■ Exercise: For the listing that follows, give again exactly the lines from the one with "Identify the click" to the one with "Bibliography of legal", including both.

■ Supplied entries:
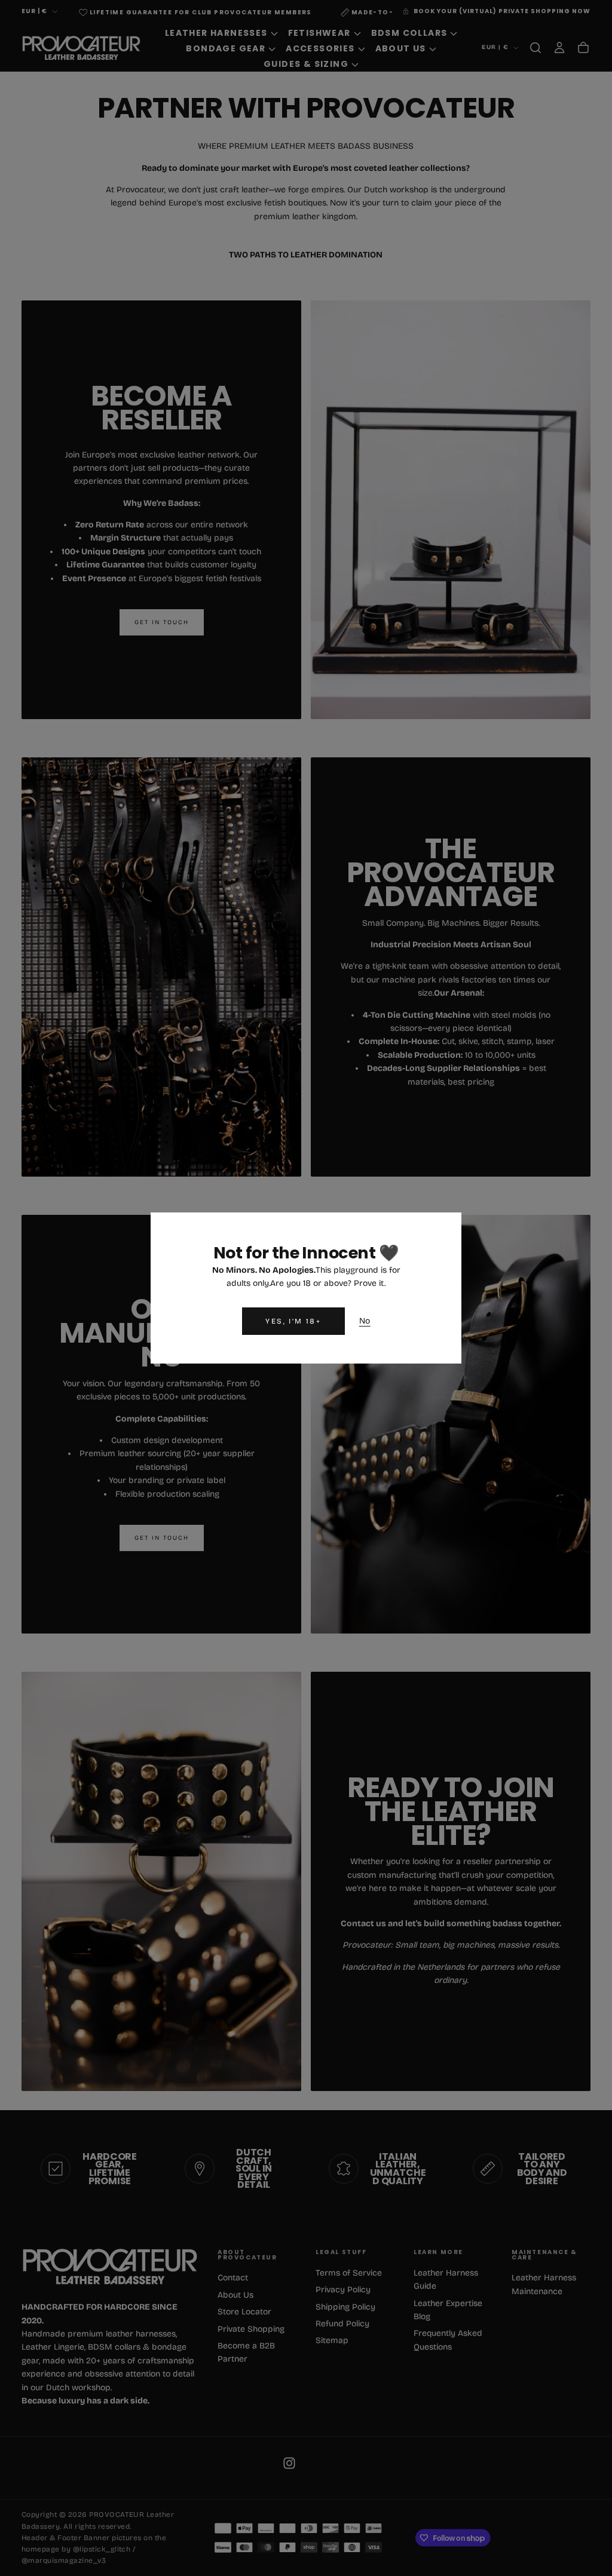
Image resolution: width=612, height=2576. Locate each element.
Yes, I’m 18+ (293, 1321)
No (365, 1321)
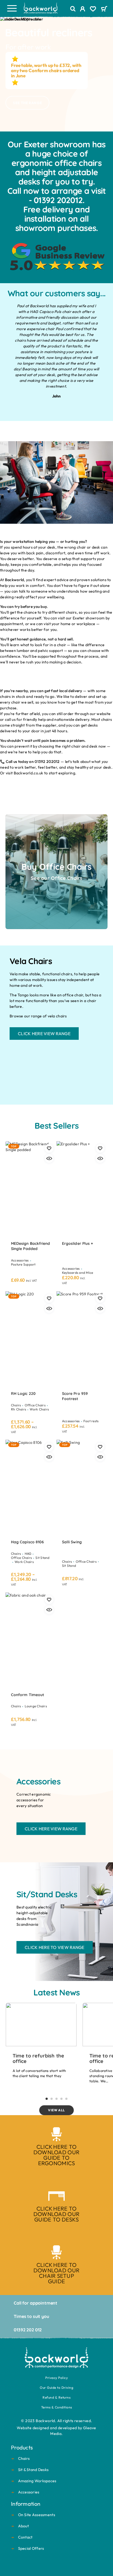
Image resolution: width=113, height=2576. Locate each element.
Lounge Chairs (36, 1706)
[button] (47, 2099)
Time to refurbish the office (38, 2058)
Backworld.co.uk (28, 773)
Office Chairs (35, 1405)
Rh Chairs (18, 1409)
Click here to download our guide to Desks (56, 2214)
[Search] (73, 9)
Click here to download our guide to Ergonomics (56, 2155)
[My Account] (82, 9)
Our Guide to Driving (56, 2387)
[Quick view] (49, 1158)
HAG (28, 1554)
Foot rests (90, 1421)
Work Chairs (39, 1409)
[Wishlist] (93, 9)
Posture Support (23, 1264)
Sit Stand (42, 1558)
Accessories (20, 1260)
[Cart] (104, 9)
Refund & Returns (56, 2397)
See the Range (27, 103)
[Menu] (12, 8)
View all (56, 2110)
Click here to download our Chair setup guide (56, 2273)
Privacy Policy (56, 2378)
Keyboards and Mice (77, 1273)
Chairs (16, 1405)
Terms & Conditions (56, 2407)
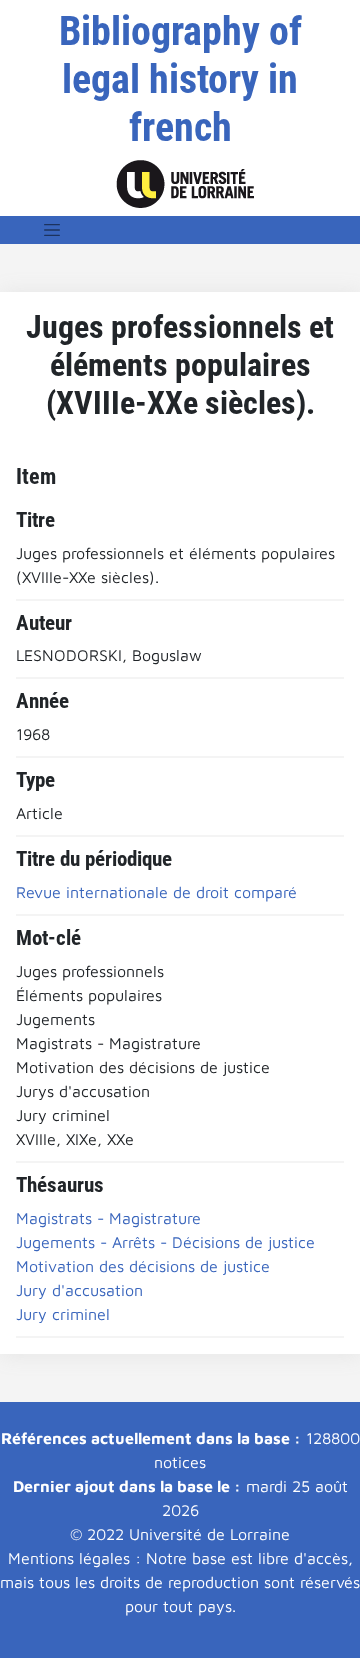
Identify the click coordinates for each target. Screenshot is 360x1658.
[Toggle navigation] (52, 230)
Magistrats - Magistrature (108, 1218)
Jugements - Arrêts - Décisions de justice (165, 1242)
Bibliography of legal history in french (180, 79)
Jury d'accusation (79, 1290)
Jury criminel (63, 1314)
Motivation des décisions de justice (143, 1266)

■ Answer below:
Identify the click coordinates for each target. Screenshot is 360x1658.
[Toggle navigation] (52, 230)
Magistrats - Magistrature (108, 1218)
Jugements - Arrêts - Décisions de justice (165, 1242)
Bibliography of legal history in french (180, 79)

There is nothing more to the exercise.